What this task involves: Pull out each line of the records below that contains the string "Switch". Case counts.

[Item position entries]

________

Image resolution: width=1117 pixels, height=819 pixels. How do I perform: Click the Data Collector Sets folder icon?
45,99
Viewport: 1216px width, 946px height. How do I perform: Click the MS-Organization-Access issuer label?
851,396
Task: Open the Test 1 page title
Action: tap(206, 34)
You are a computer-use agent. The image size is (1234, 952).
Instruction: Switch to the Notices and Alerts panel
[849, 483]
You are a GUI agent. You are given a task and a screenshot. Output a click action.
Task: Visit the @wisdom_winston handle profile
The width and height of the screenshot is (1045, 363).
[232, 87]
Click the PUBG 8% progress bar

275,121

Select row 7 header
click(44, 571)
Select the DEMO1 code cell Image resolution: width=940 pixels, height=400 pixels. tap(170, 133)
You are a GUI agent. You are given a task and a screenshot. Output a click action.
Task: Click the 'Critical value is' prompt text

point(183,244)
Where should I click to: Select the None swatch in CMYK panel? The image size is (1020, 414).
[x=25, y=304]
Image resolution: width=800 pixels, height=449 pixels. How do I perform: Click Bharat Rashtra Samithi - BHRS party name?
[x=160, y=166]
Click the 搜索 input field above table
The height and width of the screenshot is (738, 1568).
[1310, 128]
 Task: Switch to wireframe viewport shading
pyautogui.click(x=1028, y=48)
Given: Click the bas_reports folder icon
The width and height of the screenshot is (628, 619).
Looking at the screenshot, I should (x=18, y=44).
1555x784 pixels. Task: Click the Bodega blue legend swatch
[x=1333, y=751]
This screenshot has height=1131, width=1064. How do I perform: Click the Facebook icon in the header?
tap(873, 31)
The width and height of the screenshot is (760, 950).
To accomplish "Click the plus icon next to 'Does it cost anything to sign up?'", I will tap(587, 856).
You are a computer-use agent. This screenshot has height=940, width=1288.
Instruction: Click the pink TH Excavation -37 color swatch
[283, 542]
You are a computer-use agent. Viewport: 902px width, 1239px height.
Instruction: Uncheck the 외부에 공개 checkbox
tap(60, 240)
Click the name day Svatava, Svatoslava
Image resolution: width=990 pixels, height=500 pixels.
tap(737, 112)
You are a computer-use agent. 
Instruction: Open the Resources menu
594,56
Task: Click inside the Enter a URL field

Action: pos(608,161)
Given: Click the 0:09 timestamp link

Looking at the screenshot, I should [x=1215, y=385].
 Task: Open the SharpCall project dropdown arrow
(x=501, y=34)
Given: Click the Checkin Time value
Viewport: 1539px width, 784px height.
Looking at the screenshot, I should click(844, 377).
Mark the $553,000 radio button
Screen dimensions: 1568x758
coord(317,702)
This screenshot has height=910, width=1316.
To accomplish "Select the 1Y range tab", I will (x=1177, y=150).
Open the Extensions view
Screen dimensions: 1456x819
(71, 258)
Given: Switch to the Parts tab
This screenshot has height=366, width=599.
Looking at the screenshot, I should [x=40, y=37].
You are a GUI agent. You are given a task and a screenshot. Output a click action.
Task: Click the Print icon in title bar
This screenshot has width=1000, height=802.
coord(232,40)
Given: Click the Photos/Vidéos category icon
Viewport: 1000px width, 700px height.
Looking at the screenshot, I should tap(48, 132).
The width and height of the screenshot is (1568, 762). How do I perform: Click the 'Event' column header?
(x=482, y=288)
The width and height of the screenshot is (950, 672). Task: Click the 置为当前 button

________

Response:
Instruction: Switch to the Notices and Alerts panel
 Task: Switch to wireframe viewport shading
Given: Switch to the Parts tab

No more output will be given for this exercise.